Concretely, I push for this sequence over two or three semesters:
| Phase | What the student produces | What the credential does |
|---|---|---|
| Foundation | A small working app on the cloud platform, deployed, public | Nothing yet — this is before the exam |
| Build | One substantial project tied to a real local problem | Cert preparation runs alongside, grounded in the build |
| Validate | A written case study plus the certification | Credential corroborates demonstrated work |
| Signal | A portfolio page recruiters can open in one click | Cert appears as supporting evidence, not headline |
A few things I insist on, because they are where programs quietly fail:
- Faculty must build before they teach. A center of excellence run by instructors who passed the exam but never shipped anything teaches students to pass the exam. Send three faculty members through the certification and a real project first, and protect their time to do it.

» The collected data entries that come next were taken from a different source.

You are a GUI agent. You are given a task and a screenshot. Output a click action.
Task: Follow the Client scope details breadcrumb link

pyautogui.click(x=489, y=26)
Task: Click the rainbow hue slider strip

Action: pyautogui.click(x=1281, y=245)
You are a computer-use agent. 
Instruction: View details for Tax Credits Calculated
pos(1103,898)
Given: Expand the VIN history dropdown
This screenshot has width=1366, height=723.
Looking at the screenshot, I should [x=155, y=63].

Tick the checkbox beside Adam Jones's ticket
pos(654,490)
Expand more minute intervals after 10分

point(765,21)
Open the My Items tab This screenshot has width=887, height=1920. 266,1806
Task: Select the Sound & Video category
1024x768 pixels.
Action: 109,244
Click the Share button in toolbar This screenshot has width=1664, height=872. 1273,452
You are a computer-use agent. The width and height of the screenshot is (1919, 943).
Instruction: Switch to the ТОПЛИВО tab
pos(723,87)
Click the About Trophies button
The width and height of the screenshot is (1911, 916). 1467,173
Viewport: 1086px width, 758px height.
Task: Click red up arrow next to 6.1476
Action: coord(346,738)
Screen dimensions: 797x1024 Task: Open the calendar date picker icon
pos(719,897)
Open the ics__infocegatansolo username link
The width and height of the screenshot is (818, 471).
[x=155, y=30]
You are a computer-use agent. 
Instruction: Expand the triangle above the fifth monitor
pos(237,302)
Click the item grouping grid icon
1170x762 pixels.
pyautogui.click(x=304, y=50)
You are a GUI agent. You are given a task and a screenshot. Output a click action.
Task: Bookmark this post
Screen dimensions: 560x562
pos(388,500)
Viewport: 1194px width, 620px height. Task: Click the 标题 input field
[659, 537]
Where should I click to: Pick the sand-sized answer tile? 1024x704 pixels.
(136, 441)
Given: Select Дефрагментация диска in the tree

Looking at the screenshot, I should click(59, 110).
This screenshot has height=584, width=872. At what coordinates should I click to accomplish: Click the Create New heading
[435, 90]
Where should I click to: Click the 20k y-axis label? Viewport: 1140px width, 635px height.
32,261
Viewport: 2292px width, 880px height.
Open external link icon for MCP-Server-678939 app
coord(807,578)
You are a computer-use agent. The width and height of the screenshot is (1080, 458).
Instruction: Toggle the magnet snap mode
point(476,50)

- The project has to be local and specific. Attendance prediction for a rural school network, a Hindi-language support assistant for a campus helpdesk — something with a stakeholder who will use it. Generic tutorials produce generic portfolios.
- Treat the center of excellence as a workshop, not a trophy. Open hours, a queue of work, faculty and students in the same room. The glass door is fine. The empty room behind it is the problem.
This is slower than running 4,000 students through an exam. It produces smaller numbers and better outcomes, and smaller-better is a hard sell to a board that was promised scale. I have lost that argument before. I keep making it because the placement officer's number — 40 out of 600 — is the cost of winning the other one.
What this didn't answer
I have not solved the part that actually breaks most programs: faculty incentives. Asking instructors to ship real projects on top of a full teaching load, without changing how they are evaluated or paid, is a request that quietly dies in the first busy month. I also have not addressed funding for the students who can't afford the time a portfolio takes, or who gets quietly filtered out before they reach your center of excellence at all.
If you are building this, look next at how your best-resourced peer institutions structure faculty release time and industry mentorship — not their announcements, their org charts. The lesson lives in the staffing, not the signing.
The certificate proves your graduate can pass. The work proves they can be hired.